Before changing a column type, query the data to verify all existing values are compatible with the new type:
-- Before changing price from VARCHAR to NUMERIC
SELECT * FROM products WHERE price !~ '^\d+\.?\d*$';
If this returns rows, those rows will break the migration. Clean the data first.
Adding an Index
Creating an index on a large table can lock it for minutes or hours, preventing writes. PostgreSQL and MySQL both support concurrent index creation that avoids this.
-- PostgreSQL: won't lock the table
CREATE INDEX CONCURRENTLY idx_orders_status ON orders (status);
Always use concurrent index creation in production. The migration takes longer but doesn't block operations.
The Rollback Question
Every migration should have a rollback path. Not every migration needs a coded rollback.
Additive migrations (add column, add table, add index) are easy to roll back — drop the column, table, or index.
Data migrations (backfill values, transform data) may not be reversible.

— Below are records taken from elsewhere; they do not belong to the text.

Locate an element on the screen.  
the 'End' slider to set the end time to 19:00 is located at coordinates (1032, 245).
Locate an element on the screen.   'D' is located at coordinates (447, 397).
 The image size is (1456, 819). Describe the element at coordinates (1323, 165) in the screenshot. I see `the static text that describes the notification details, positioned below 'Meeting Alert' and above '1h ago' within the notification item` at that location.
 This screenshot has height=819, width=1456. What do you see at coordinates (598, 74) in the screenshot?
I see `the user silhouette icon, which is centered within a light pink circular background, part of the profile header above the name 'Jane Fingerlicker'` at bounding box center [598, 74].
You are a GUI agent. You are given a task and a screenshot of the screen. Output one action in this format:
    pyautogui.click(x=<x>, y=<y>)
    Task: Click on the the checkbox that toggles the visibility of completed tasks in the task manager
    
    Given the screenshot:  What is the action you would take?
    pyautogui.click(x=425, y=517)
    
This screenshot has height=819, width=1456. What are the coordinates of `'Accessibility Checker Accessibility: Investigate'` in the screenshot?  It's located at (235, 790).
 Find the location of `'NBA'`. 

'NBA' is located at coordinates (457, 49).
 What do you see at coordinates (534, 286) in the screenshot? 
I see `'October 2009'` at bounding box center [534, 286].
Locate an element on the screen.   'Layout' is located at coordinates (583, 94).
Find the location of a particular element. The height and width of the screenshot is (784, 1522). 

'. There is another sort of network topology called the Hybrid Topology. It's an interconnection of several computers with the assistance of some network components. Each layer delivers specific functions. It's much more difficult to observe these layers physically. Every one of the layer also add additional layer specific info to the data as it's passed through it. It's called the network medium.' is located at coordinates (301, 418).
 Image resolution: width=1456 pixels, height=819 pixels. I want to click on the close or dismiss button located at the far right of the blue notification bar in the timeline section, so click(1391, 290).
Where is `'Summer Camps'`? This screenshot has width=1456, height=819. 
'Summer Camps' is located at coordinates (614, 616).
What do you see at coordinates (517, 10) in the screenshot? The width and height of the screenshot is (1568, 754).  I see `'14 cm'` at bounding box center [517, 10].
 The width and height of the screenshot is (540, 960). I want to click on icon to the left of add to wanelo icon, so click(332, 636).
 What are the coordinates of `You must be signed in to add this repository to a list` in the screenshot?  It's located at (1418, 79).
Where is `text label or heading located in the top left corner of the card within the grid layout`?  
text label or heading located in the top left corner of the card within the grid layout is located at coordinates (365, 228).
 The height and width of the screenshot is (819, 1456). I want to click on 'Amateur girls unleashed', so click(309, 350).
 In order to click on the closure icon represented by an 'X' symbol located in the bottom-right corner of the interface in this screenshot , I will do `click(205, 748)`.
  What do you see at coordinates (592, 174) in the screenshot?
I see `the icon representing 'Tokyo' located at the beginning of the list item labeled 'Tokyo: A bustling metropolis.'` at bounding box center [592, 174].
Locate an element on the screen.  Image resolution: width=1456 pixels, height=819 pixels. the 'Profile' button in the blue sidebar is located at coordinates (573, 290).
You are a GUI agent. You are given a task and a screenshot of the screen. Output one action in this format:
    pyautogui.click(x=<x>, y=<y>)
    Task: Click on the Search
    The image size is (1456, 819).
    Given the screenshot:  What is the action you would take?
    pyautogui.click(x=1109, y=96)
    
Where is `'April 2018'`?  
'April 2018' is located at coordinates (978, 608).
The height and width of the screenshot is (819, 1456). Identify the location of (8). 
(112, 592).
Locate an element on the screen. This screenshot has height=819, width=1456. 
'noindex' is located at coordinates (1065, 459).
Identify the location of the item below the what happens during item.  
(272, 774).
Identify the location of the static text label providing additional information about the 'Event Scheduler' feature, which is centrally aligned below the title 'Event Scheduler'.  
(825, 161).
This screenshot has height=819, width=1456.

If you transform data in a way that loses information, the rollback path is "restore from backup." This is why backups before migrations matter.
Destructive migrations (drop column, drop table) are irreversible. The data is gone. If you need it back, it comes from a backup.
The practical approach: write rollback scripts for structural changes. For data migrations, ensure you have a tested backup before running them. For destructive changes, verify three times that the data is truly not needed.
The Production Migration Checklist
Before running any migration in production:
Test on a copy of production data. Not on an empty test database — on a copy with realistic data volumes. Migrations that run instantly on 100 rows can take 30 minutes on 10 million.
Have a backup. Verified and tested. Not "we probably have one" — confirmed.
Run during low-traffic periods. Not because it should matter (safe migrations don't lock tables), but because you want headroom if something goes wrong.
Monitor the migration. Watch query latency, error rates, and lock wait times during execution.
Have a rollback plan. Know exactly what you'll do if the migration fails — and test the rollback path before you run the migration.
Communicate. Tell the team. If it's a significant change, tell stakeholders. "We're running a database migration at 6 AM; if anything looks wrong, here's who to contact."
Key Takeaway
Database migrations are safe when they follow patterns: add nullable columns, deploy code before removing columns, widen types rather than narrowing, create indexes concurrently, and always test on production-sized data. Every schema change goes through a migration file — no manual SQL. Have a backup before every production migration. Write rollback scripts for structural changes. And always deploy code that handles both the old and new schema before running destructive changes.